This invention relates to automated contracting systems, and more particularly to systems and methods for permitting the use of complex pricing scenarios in computer-controlled bidding systems and processes wherein bidders may enter their prices directly into the buying system.
Businesses are not in business to make agreements. Rather, they are in business to make products, provide advice and services, and help people. Agreements, typically in the form of contracts, are simply a necessary part of doing business. But agreements generally cost money, time, and other resources because they require negotiation, revision, formalizing, and execution. All of these costs interfere with the ability to conduct business efficiently.
Traditional contracts are also relatively inflexible means by which to reach an agreement.

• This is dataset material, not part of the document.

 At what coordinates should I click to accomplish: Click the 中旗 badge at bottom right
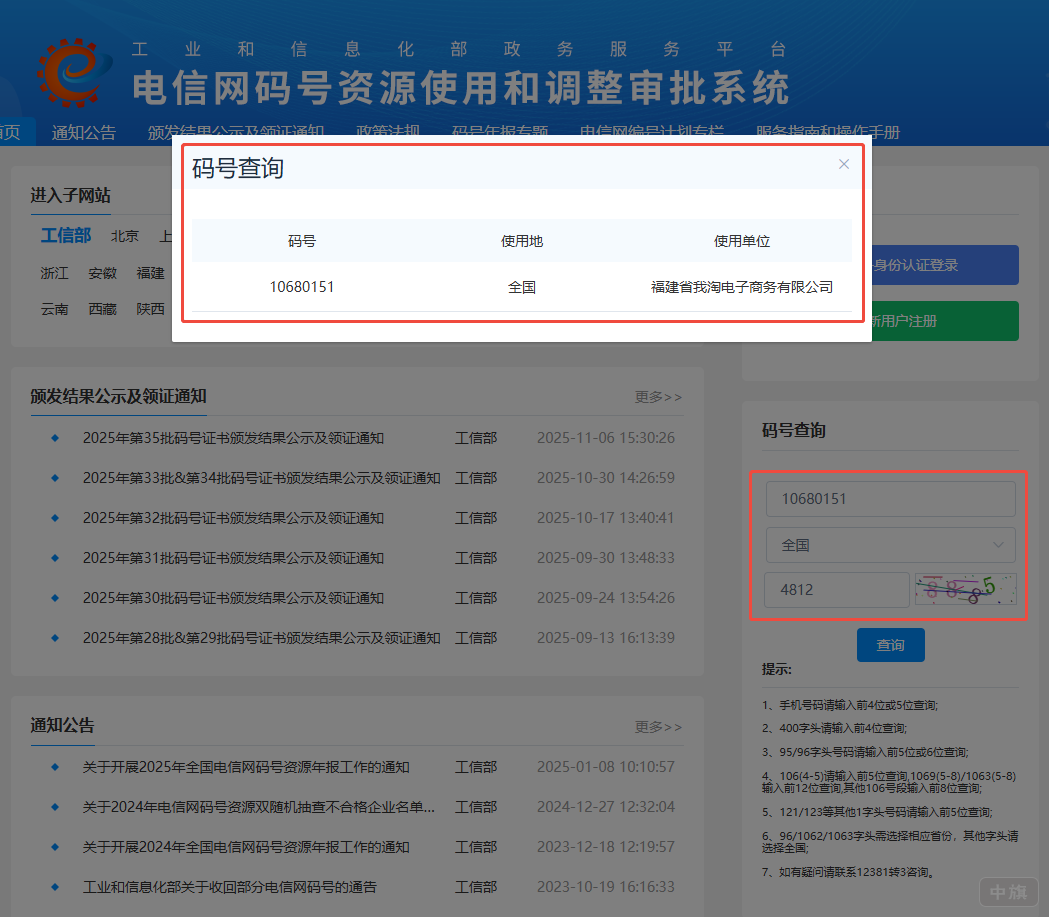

Generally a contract covers a defined time period, such as a year, and thus must be drafted generally enough to cover unforeseen circumstances that might occur during the contract period. Flexibility in a contract generally requires generality in its terms, which tends to make the contract vague. In addition, buyers spend an inordinate amount of time on the agreement process.
Also, while it is possible in a contract that is negotiated face-to-face over a long period to have complex pricing schemes, such contracts are expensive to negotiate and thus are only appropriate for contracts that cover very large projects. On the other end, certain contracts can be assembled very easily. The most common example is the adhesion contract, whereby one party picks the terms, and provides them to the other party on a take-it-or-leave-it basis. For example, the terms may be listed on the back of an order form or an invoice. Such a system is simple and easy to administer. There is no negotiating and essentially no flexibility. Adhesion contracts are typically used in retail establishments and for some automated transactions, for example, with “click wrap” agreements. Because there is no negotiating, the subtleties of human behavior play little or no role, and such transactions can be automated very easily.

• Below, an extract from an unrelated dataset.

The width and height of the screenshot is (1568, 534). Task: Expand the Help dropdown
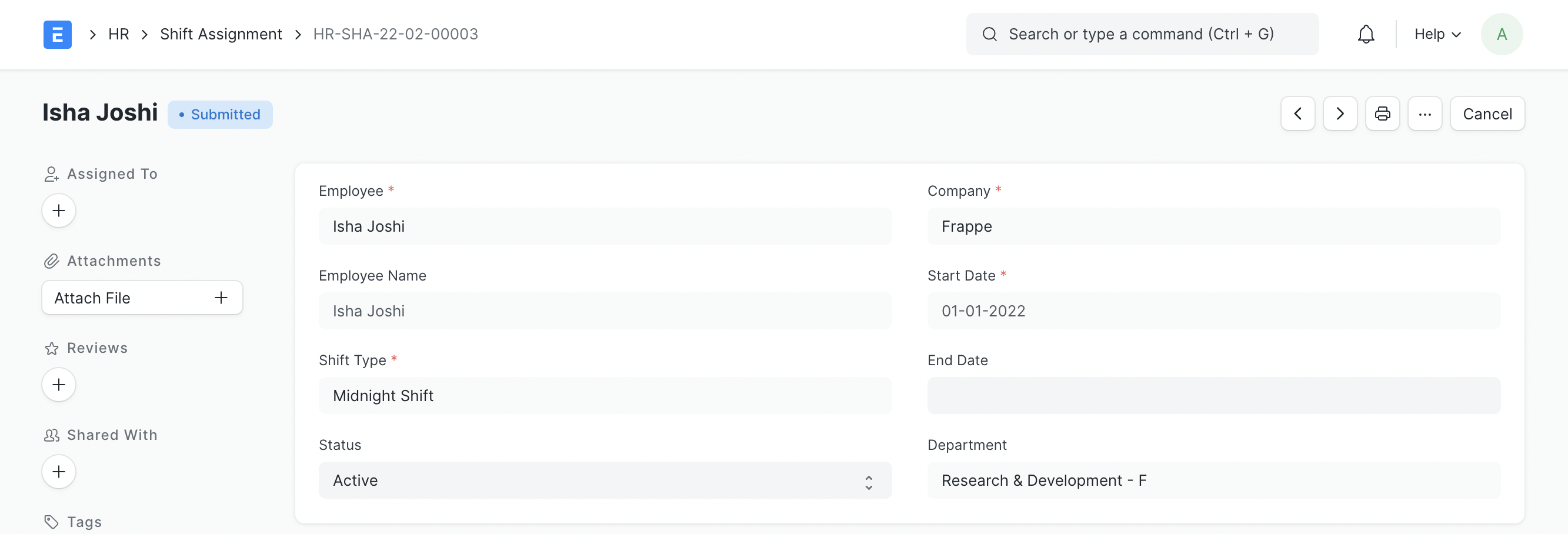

Other automated contracting schemes provide more flexibility, such as by opening a bidding situation in which various bidders can provide an offered price or other terms, and the buyer can select one of the bidders. This approach, although more flexible than an adhesion contract, still lacks for flexibility offered to the contracting parties.
Thus, there is a need for a system and method that provides for automated control of bidding and permits the buyer to receive flexible and complex pricing schemes from the bidders.